INDICTMENT AGAINST SRI LANKA

WAR WAGED BY INDIA - IPKF IN JAFFNA
Eduardo Marino Report to International Alert
[see also Rajiv Gandhi's War Crimes]

Some Observations and Conclusions
following a trip to Jaffna Peninsula in November 1987

"Over a period of about 20 days, the Indian Army's direct attack on LTTE positions, and defence from LTTE attacks, was coupled with the Indian Army's attack and storming of still unevacuated Jaffna - and many villages and settlements throughout the Peninsula - with widespread (insofar as territory), indiscriminate (insofar as targeting) and sustained (insofar as intensity) artillery shelling. Only less widespread, sustained and indiscriminate, there was air-strafing from helicopter as well. It was not "cross-fire" that incidentally killed thousands of civilians. The majority were killed unavoidably inside their houses and huts under shelling, or were shot at random by the roads and on the streets. A large number of people were "only" wounded - yet, many of them died in the absence of medical care, especially under the 24-hour curfew over a period of about one month, to mid-November..."

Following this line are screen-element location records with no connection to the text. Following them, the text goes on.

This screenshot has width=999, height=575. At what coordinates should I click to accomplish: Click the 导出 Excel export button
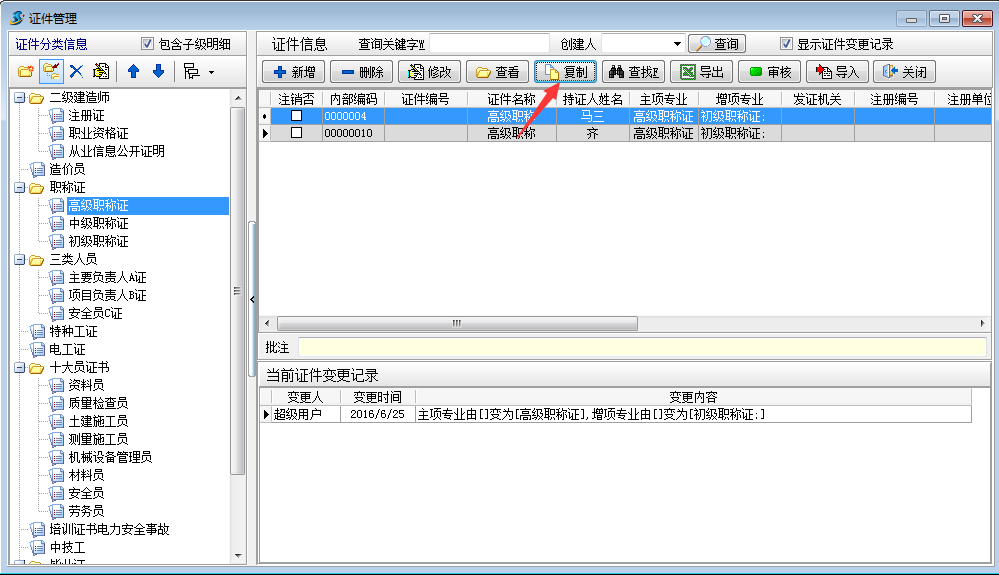coord(701,72)
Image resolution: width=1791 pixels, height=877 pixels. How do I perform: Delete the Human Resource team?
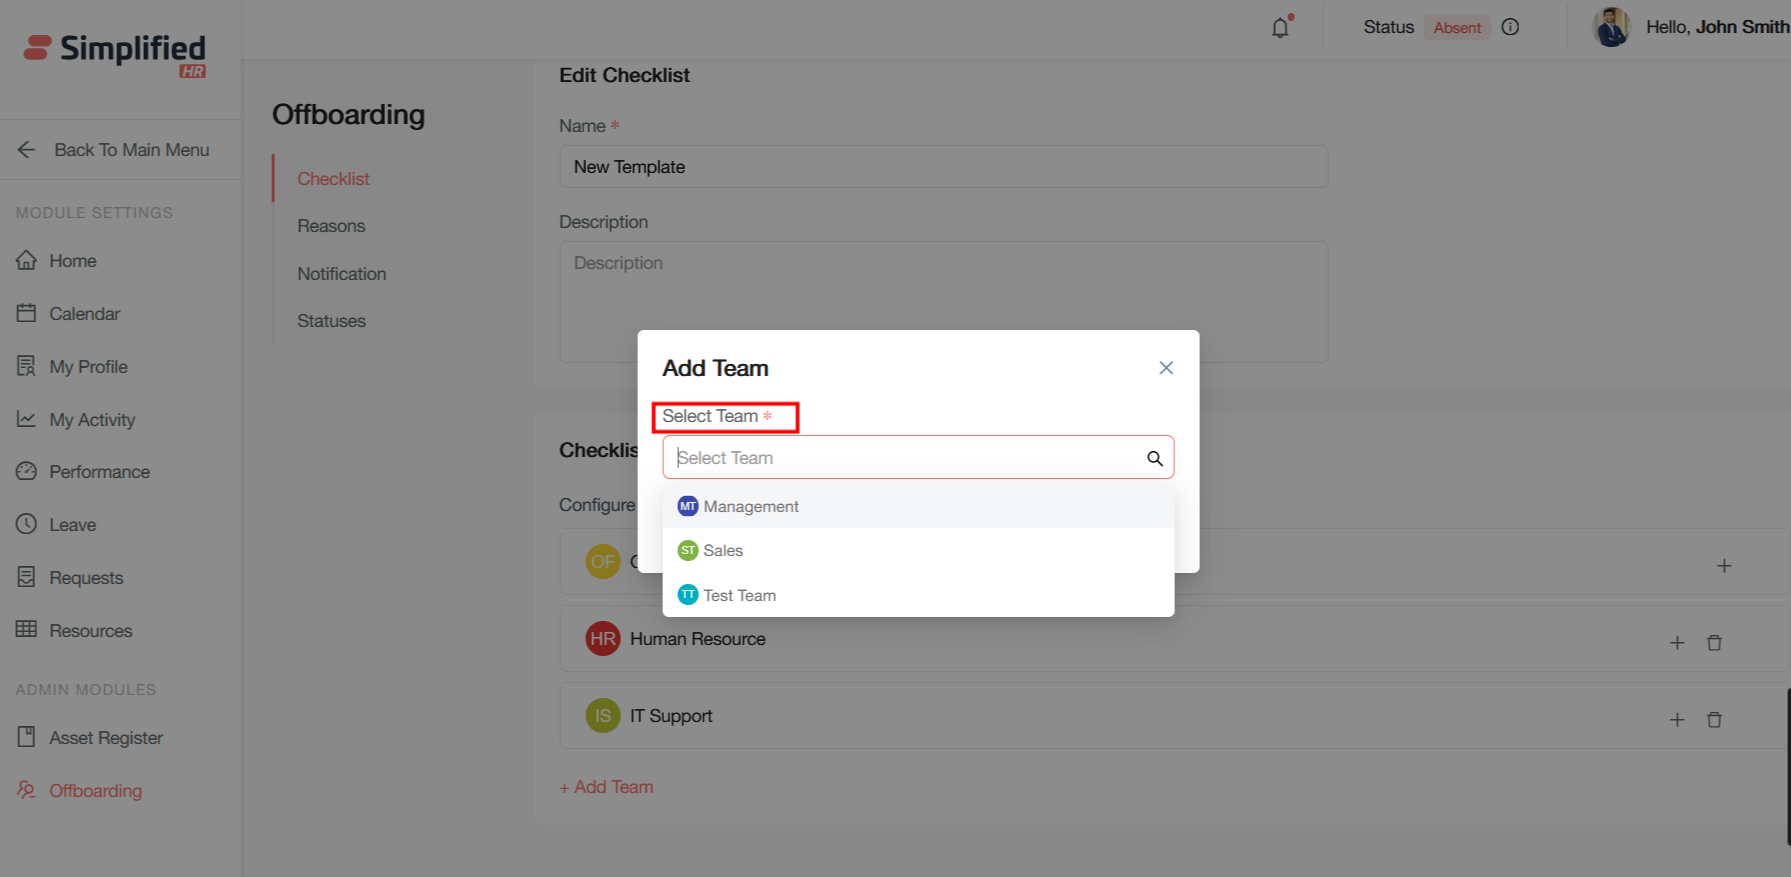tap(1714, 643)

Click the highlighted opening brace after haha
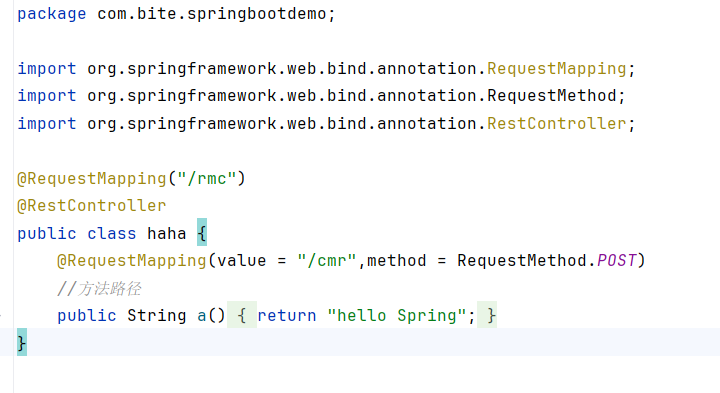click(x=202, y=233)
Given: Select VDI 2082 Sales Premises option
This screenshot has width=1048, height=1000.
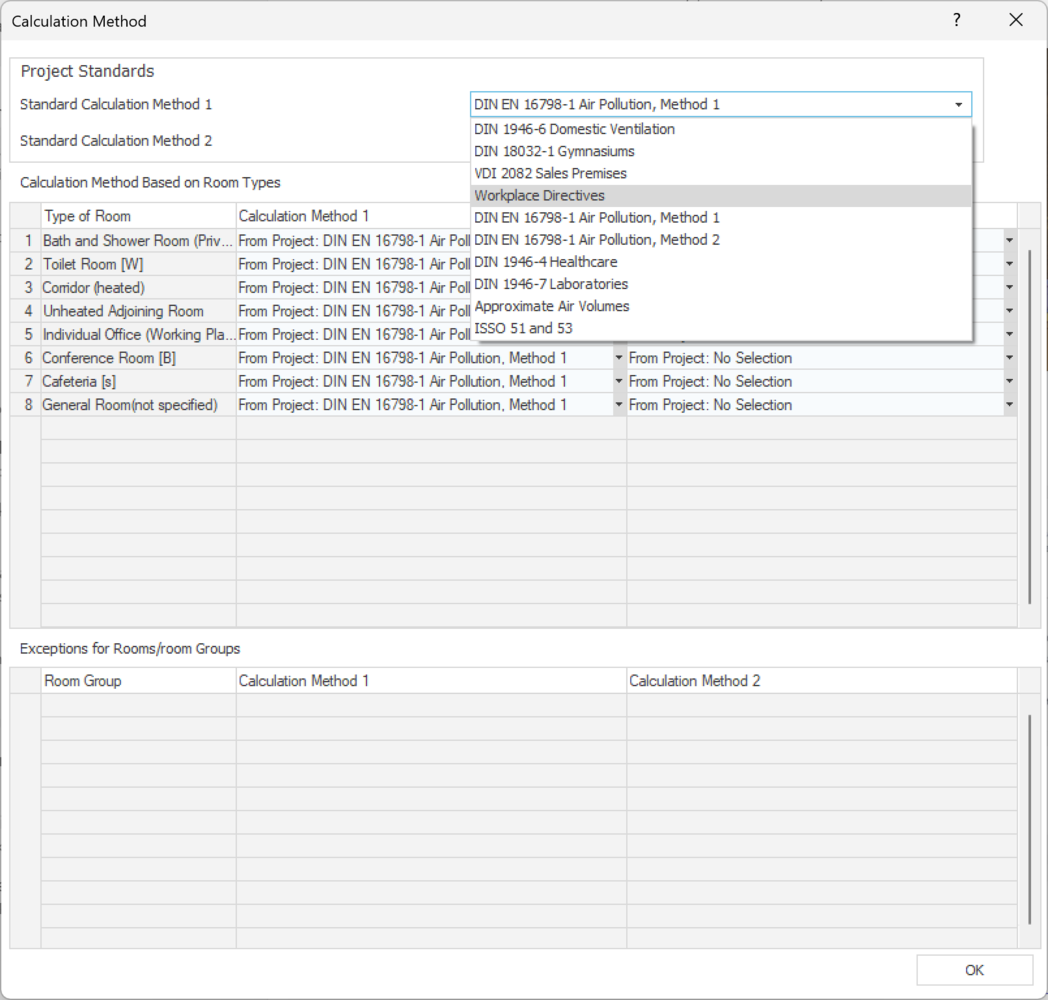Looking at the screenshot, I should [551, 173].
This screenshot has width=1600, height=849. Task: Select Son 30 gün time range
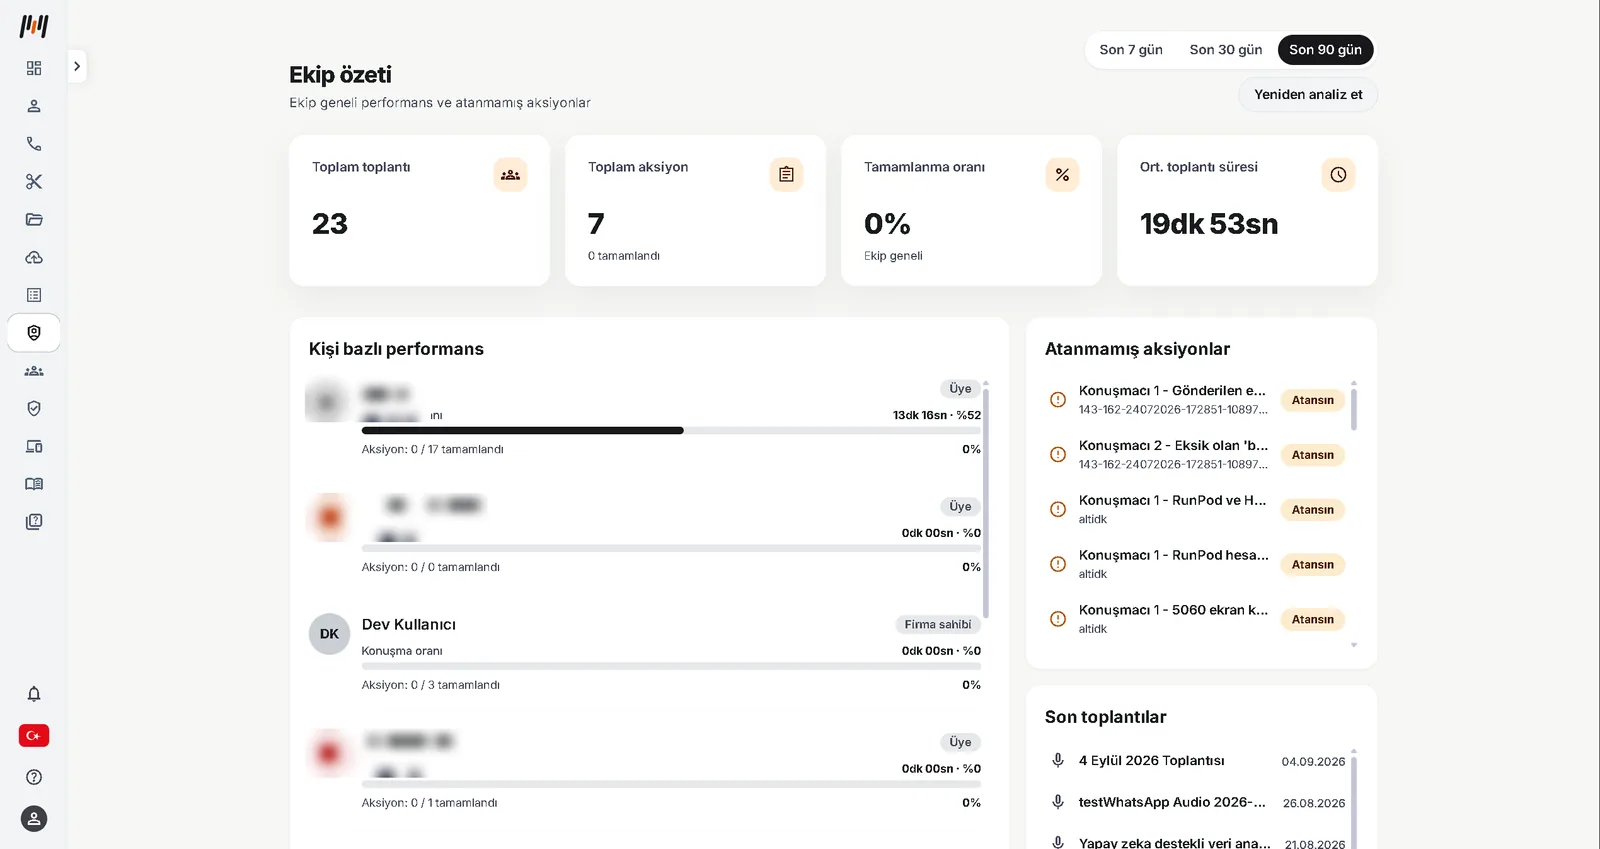[1226, 50]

From Peace Keeping to War Fighting Indiscriminate Attack Forcible Evacuation Strategy and its Results War Calamities or Crimes ? The Guerrilla Terrorism Refugees Civil Administration Tactics of Occupation Army Brinkmanship


FROM PEACE-KEEPING TO WAR-FIGHTING

With its epicentre in Jaffna, an accumulation of political and military events and incidents over the preceding nine-week period erupted into armed hostilities between the Indian Army and the Tamil LTTE on 9th October 1987. Regardless of diplomatic rhetoric political intention or journalistic commentary, as from that day, the Indian Peace-Keeping Force, IPKF, became operationally a war fighting military force and - as time has passed and the situation evolved - also a force of military occupation, at least in the Northern Province. To continue calling it a "peace-keeping" operation is a misnomer.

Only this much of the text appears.